_REQUIREMENT 1_
Answer the following questions about the passage on the Algerian civil war, one line each.
(a) On what date was Mohamed Boudiaf assassinated?
(b) What is the name of the armed wing of FIS?
(c) What range does the passage give for the number of disappeared persons?
_REQUIREMENT 2_
State whether each statement agrees with the passage on the Algerian civil war, and support each answer with the deciding words quoted from it.
(a) FIS was dissolved in March 1992.
(b) The self-defence forces were legalized by a 1995 law.
(c) The Algerian authorities put the death toll from the fighting at 200,000.
_REQUIREMENT 3_
From the passage on the Algerian civil war, quote the part that begins at the words "A High Council" and stops after the words "the country.".

_DOCUMENT SECTION_

A High Council of State was set up on 14 January 1992, and Mohamed Boudiaf, one of
the original FLN leaders, was chosen to head it. A state of emergency was decreed and FIS was
dissolved in March 1992. Boudiaf’s assassination on 29 June 1992 signalled the outbreak of
civil war. The Government pursued a policy of systematic action against the Islamists, who
formed into armed groups and mounted terrorist attacks which gradually spread into all parts of
the country.
17.
After FIS was dissolved, a number of factions sprang up within its armed wing, the
Islamic Salvation Army (AIS), and a ferocious struggle for power and influence broke out
between AIS and the Armed Islamic Groups (GIA) although their aims and methods were
virtually identical. Continual divisions within the Armed Islamic Groups gradually reduced the
situation to one of impenetrable violence.
18.
Violence by these groups, initially directed against the security forces, spread to include
reporters, intellectuals generally, political militants who opposed the groups’ views and
foreigners, before being directed at the population at large. The whole of society was exposed to
mindless terror sustained by agents claiming to be inspired by Islam who included common
criminals and highway robbers.
19.
Since fighting broke out, non-governmental organizations and United Nations human
rights bodies have voiced grave concern at the way the country has become over-militarized, at
the indiscriminate use of firepower by the security forces, at arbitrary arrests, detentions and
disappearance, at persistent reports of summary executions, torture and ill-treatment, at the lack
of timely preventive action by the police and military authorities to protect victims, at the
growing lack of security resulting from the actions of the self-defence forces legalized by a 1997
law and, above all, at the fact that the security forces continue, according to reports, to act with
impunity.
20.
Fighting in Algeria has claimed the lives of 100,000 people according to the
Algerian authorities, or 200,000 according to certain Algerian political parties and other
non-governmental sources. The number of disappeared persons is put at between 4,000
and 7,000.
21.

_DATASET EXCERPT_
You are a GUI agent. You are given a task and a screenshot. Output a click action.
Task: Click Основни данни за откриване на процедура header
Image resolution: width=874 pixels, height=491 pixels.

_CORRECT RESPONSE 1_
(a) 29 June 1992
(b) The Islamic Salvation Army (AIS)
(c) Between 4,000 and 7,000

_CORRECT RESPONSE 2_
(a) Yes: "FIS was dissolved in March 1992"
(b) No: "the self-defence forces legalized by a 1997 law"
(c) No: "Fighting in Algeria has claimed the lives of 100,000 people according to the Algerian authorities"

_CORRECT RESPONSE 3_
A High Council of State was set up on 14 January 1992, and Mohamed Boudiaf, one of
the original FLN leaders, was chosen to head it. A state of emergency was decreed and FIS was
dissolved in March 1992. Boudiaf’s assassination on 29 June 1992 signalled the outbreak of
civil war. The Government pursued a policy of systematic action against the Islamists, who
formed into armed groups and mounted terrorist attacks which gradually spread into all parts of
the country.